Chyba mógł wyrazić zaniepokojenie tym, co się będzie działo na deskach wrocławskiego teatru.
- Trudno karać przez policjanta kierowcę, który prawdopodobnie przekroczy prędkość. Wicepremier Gliński nie obejrzał spektaklu a już wydał wyrok. Zasadne jest zaproszenie Ryszarda Petru, żeby razem go zobaczyli. Potem zdecydują, czy warto było tak reagować.
To wygląda na świetnie zorganizowaną kampanię promocyjną. Udało się w to wciągnąć ważne osoby.
- Fakt. Przez ostanie 2 dni wszystkie media mówiły o tym spektaklu.
Zapisał pan się już do Komitetu Obrony Demokracji?
- Tak. W internecie jest strona. Ja zgłosiłem akces. To, co się dzieje w parlamencie, ma znamiona łamania demokracji. Jak premier Szydło i prezes Kaczyński mówią, że wsłuchują się w głos społeczeństwa, to nie mam nic przeciwko, żeby ten głos mówił, że PiS łamie zasady demokracji. W 2 dni podpisało się 20 tysięcy osób. Taka presja społeczna powinna być ustawiczna.
To przebudzenie lemingów czy poważny ruch społeczny?
- Wyborcy zostali oszukani. Mówiło się, że kończy się z agresją, dopuszcza się opozycję, nie będzie ministra Macierewicza czy Ziobry. Teraz ludzie czują się oszukani.
Tu oszukiwani a Nowoczesnej tylko rośnie. Nowoczesna na tym korzysta.
- Nowoczesna zajęła miejsce, które było puste. Partii, która jest krytyczna wobec takich działań PiS, ale jednocześnie merytoryczna. Pokazujemy błędy, ale bez agresji. Szukamy właściwych rozwiązań. Ludziom brakowało takiego ugrupowania.

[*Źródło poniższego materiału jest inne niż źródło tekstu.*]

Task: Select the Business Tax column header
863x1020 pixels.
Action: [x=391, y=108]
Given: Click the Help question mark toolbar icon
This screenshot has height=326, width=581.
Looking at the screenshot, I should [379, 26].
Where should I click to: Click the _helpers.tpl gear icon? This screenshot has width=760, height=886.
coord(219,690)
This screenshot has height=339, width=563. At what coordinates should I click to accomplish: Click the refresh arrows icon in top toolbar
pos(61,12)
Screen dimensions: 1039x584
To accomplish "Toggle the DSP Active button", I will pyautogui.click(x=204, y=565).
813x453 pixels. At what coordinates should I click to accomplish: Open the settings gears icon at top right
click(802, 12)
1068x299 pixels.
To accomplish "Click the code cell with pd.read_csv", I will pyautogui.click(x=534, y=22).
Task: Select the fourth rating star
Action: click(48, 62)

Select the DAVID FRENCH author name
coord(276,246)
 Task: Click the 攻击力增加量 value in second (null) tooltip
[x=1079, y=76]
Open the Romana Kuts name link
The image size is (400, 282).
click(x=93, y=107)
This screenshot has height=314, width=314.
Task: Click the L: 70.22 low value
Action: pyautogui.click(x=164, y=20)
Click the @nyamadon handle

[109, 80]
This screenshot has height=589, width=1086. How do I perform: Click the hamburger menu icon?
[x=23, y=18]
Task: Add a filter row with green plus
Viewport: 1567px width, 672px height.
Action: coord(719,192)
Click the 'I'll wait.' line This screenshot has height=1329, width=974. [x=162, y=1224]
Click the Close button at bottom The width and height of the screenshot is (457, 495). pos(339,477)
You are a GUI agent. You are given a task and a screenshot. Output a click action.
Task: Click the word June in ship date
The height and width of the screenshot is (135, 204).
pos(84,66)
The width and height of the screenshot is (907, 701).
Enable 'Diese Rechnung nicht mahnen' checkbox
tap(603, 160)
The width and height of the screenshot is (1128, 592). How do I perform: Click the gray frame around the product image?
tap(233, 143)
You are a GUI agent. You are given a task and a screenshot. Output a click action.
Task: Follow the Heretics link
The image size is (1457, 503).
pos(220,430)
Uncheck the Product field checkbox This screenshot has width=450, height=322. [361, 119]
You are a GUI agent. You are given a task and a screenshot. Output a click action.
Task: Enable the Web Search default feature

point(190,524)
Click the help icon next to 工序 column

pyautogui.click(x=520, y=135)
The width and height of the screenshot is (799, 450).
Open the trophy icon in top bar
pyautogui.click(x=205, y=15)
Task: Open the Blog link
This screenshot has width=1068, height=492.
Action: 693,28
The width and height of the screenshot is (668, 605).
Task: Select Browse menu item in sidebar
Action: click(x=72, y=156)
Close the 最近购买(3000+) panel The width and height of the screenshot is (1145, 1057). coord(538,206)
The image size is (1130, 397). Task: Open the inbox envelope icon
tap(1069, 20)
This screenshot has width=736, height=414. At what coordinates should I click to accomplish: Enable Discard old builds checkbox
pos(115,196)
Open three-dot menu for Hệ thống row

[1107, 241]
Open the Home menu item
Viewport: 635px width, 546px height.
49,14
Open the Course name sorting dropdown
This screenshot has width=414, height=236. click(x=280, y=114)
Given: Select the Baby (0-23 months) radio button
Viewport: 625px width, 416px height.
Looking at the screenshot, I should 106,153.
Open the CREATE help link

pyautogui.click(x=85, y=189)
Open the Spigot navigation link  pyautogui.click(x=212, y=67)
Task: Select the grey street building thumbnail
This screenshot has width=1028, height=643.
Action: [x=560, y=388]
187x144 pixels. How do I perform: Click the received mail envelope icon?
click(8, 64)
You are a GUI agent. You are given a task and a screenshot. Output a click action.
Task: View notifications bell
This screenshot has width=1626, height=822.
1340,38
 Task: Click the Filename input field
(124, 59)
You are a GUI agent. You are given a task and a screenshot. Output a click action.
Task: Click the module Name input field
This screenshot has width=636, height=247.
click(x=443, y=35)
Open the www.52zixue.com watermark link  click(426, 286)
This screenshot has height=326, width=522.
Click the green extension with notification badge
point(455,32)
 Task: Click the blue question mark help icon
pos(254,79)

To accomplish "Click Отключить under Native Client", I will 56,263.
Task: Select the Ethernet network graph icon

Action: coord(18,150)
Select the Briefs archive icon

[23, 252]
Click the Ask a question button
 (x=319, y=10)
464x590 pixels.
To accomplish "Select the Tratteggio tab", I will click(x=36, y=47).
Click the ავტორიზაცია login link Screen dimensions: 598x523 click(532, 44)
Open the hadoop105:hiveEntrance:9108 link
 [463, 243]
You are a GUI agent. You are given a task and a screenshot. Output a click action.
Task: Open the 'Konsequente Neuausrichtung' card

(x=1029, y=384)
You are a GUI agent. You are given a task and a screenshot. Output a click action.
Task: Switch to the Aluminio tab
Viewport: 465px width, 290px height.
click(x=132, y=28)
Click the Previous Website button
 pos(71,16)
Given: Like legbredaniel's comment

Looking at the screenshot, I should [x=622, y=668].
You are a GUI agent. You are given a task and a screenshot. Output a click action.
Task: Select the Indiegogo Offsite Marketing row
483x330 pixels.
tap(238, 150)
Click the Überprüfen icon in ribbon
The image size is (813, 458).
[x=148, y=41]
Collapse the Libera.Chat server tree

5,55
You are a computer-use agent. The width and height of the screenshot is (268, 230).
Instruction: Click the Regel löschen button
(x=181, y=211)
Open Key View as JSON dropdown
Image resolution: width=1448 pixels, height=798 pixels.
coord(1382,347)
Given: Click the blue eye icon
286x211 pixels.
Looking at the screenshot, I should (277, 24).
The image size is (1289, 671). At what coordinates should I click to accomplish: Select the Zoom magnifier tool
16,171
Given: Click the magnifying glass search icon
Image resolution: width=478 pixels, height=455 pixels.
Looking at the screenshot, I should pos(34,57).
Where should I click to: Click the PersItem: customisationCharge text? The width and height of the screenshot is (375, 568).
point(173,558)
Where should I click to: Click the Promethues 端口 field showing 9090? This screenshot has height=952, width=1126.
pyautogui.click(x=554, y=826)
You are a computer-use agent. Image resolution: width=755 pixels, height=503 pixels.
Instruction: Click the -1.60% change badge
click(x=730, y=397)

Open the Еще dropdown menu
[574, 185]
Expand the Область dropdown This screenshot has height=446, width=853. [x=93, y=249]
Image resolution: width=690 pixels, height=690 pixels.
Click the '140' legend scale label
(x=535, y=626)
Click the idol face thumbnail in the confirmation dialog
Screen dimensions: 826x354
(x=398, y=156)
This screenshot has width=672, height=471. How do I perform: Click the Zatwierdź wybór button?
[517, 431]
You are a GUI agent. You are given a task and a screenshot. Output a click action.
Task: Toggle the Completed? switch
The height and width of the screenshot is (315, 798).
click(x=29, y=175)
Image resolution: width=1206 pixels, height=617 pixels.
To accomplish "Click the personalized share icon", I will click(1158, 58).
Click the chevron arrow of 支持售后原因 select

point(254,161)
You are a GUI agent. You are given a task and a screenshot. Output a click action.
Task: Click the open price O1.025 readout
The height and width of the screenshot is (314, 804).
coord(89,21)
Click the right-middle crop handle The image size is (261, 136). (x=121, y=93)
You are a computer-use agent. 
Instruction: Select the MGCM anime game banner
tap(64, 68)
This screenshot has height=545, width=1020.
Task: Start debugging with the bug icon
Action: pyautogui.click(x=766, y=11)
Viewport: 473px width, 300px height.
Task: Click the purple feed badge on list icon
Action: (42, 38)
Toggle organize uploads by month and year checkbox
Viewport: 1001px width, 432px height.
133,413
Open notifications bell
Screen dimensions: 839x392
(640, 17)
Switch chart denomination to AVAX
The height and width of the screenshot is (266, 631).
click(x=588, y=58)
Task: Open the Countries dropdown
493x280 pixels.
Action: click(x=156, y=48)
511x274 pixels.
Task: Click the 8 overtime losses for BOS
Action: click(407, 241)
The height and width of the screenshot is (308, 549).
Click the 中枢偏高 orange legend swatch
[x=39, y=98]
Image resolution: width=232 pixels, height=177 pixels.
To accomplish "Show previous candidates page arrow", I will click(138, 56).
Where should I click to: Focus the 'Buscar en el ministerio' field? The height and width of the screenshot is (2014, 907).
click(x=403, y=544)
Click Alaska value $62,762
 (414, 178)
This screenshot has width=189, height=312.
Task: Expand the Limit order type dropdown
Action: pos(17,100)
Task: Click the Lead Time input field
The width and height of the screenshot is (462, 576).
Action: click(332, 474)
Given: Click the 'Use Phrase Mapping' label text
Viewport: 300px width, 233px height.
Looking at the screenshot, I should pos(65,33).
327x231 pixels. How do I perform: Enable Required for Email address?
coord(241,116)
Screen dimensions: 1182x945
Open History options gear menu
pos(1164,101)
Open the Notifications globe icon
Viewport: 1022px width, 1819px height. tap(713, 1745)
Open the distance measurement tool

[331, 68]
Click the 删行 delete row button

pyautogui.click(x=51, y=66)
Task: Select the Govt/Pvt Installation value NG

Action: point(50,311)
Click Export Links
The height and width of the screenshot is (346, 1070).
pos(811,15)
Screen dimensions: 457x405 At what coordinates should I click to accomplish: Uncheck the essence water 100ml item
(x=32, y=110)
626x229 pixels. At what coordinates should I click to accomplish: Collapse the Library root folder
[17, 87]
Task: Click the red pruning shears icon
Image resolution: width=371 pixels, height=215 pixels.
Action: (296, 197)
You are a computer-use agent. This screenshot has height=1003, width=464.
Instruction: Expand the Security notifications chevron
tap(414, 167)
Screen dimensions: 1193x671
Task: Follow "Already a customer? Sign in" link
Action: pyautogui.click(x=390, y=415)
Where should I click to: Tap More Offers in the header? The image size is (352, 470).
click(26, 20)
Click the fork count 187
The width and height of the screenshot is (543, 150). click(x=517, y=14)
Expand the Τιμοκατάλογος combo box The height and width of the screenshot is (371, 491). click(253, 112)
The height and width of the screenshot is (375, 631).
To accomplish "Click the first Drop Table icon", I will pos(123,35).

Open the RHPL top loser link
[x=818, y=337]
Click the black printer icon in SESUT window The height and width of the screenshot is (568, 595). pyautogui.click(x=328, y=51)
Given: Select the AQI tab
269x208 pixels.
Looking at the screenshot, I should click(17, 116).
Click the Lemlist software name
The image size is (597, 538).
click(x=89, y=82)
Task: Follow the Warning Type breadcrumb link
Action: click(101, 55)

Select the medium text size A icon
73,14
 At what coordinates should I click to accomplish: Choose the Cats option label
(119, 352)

Nowoczesna przejmuje elektorat PO. Kiedy przejmie przedstawicieli PO?
- My szliśmy do wyborów z hasłem, że nie ma spadów i ludzi uciekających z tonącego okrętu. Będziemy konsekwentni. Będziemy apelować do zawiedzionego elektoratu PO. Głos na Nowoczesną nie jest stracony. Będziemy apelowali o popieranie nas.
Nie chce mi się wierzyć, że Nowoczesna zamyka drzwi dla przedstawicieli PO.
- To nie jest tak, że zamykamy drzwi. W PO jest wiele osób, które tam zostało, ale mają krytyczne uwagi. Jak tam się niewiele zmieni, a widzimy, że nazwiska cały czas są ograne, to pytanie czy ci ludzie nie czekają na nowe nazwiska. Jak ich nie znajdą to mogą do nas zapukać.
Następne tygodnie to prawdziwy test dla parlamentarzystów. Sejm będzie się spotykał co tydzień do świąt Bożego Narodzenia.
- Dostaliśmy informację, że będziemy pracować w napiętym harmonogramie. PiS pokazał, że w kilka dni może zrobić więcej niż PO przez pół roku. To niebezpieczne. To rzeczy przygotowywane szybko, z dużymi błędami. To psucie prawa i demokracji.